* _Assignment_:
Return each line of the entries that holds the string "Roca".

Stored data entries:
----

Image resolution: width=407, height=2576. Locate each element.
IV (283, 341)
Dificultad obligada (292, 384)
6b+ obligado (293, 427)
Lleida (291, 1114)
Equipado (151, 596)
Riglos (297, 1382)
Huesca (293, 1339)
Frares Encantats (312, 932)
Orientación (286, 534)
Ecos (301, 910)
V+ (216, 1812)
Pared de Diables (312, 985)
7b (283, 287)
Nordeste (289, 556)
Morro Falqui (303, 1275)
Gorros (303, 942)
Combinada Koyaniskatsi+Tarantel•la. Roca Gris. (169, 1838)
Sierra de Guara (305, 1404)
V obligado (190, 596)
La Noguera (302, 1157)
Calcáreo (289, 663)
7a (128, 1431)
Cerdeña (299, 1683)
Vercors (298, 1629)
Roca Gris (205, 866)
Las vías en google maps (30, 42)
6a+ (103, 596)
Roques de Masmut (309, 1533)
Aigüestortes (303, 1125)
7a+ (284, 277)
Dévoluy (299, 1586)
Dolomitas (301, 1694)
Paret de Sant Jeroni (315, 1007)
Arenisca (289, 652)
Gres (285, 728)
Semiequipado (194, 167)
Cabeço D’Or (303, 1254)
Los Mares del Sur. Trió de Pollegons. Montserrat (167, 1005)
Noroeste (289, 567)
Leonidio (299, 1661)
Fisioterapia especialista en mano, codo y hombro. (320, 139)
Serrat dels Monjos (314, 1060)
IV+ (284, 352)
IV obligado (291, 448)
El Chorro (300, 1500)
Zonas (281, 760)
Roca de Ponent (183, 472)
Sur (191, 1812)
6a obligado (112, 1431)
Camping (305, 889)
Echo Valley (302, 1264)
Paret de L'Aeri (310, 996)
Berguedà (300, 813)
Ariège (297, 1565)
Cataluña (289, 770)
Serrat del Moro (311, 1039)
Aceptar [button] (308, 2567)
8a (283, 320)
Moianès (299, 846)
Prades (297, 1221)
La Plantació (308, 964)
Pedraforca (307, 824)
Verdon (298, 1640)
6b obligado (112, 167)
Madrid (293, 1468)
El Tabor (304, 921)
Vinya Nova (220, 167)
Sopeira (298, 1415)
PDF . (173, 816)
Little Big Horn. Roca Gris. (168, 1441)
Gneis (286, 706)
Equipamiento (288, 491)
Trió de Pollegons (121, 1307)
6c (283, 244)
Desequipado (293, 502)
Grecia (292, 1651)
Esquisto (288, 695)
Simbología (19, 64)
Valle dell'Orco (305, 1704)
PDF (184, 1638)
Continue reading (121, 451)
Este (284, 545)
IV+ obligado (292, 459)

----

* _Response_:
Combinada Koyaniskatsi+Tarantel•la. Roca Gris. (169, 1838)
Roca Gris (205, 866)
Roca de Ponent (183, 472)
Little Big Horn. Roca Gris. (168, 1441)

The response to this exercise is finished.